The formula for momentum is given by:
Momentum = mass × velocity
Let's denote the initial velocity of the first freight car as v1, the initial velocity of the second freight car as v2, and the final velocity of the combined freight cars as vf.
Before the collision:
- The mass of the first freight car (m1) = 2.5 × 10^5 kg
- The mass of the second freight car (m2) = 2.5 × 10^5 kg
- The initial velocity of the first freight car (v1) = 3.4 m/s
- The initial velocity of the second freight car (v2) = 0 m/s
The total momentum before the collision (P_initial) is equal to the sum of the momenta of the two freight cars:
P_initial = (m1 × v1) + (m2 × v2)
After the collision, the two freight cars stick together and move with a final velocity (vf) as a combined mass.

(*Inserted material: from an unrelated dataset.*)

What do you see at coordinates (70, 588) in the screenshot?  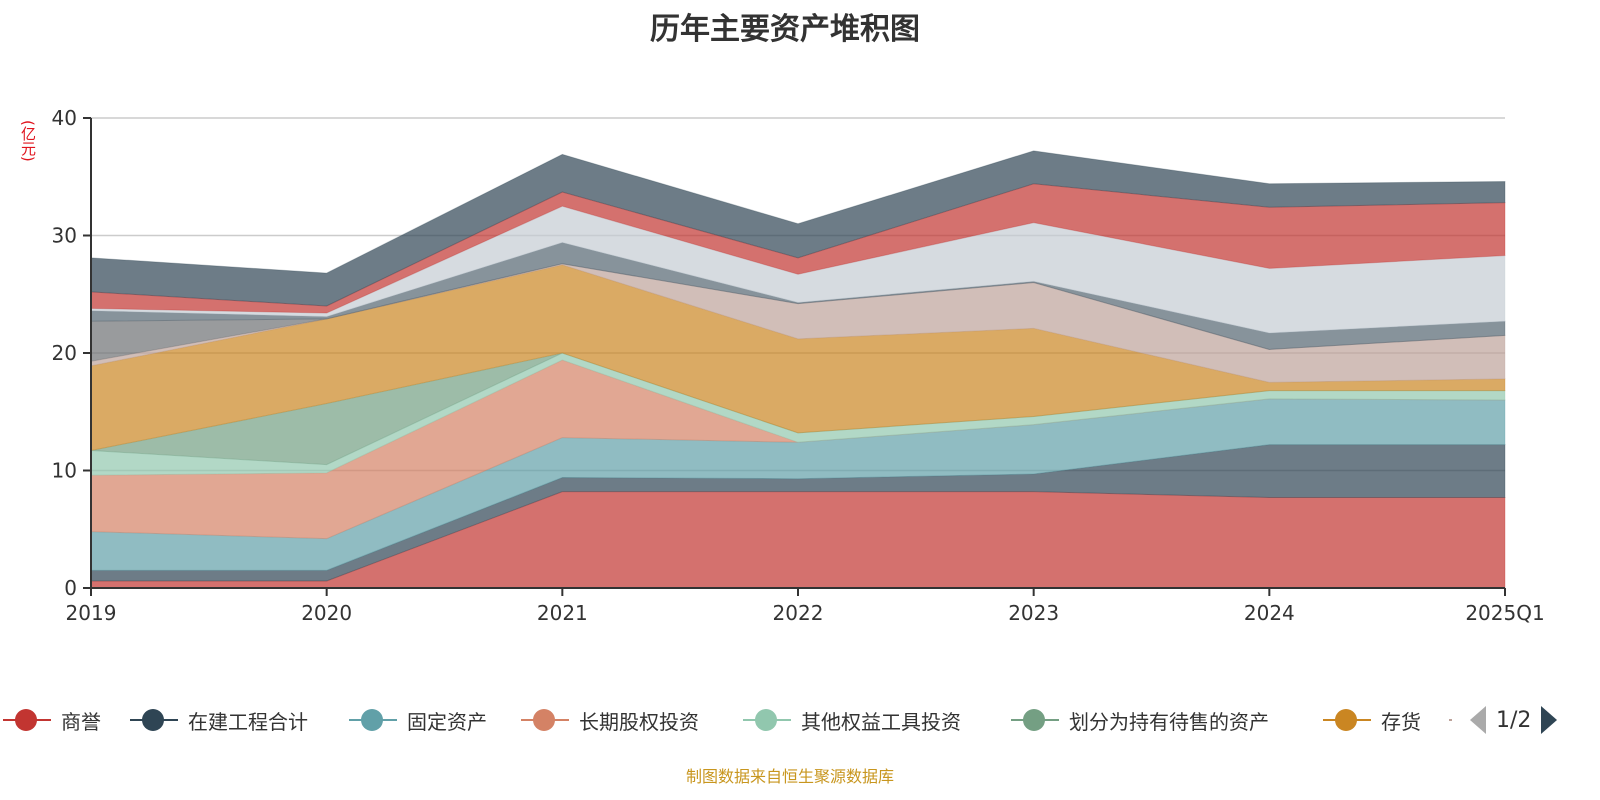 I see `y-tick-label: 0` at bounding box center [70, 588].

The total momentum after the collision (P_final) is equal to the momentum of the combined freight cars:
P_final = (m1 + m2) × vf
Since momentum is conserved, P_initial = P_final.
Therefore,
(m1 × v1) + (m2 × v2) = (m1 + m2) × vf
Substituting the known values:
(2.5 × 10^5 kg × 3.4 m/s) + (2.5 × 10^5 kg × 0 m/s) = (2.5 × 10^5 kg + 2.5 × 10^5 kg) × vf
(8.5 × 10^5 kg·m/s) = (5 × 10^5 kg) × vf
Now, let's solve for vf:
vf = (8.5 × 10^5 kg·m/s) / (5 × 10^5 kg)
vf = 1.7 m/s
Therefore, the final velocity of the combined freight cars after collision is 1.7 m/s.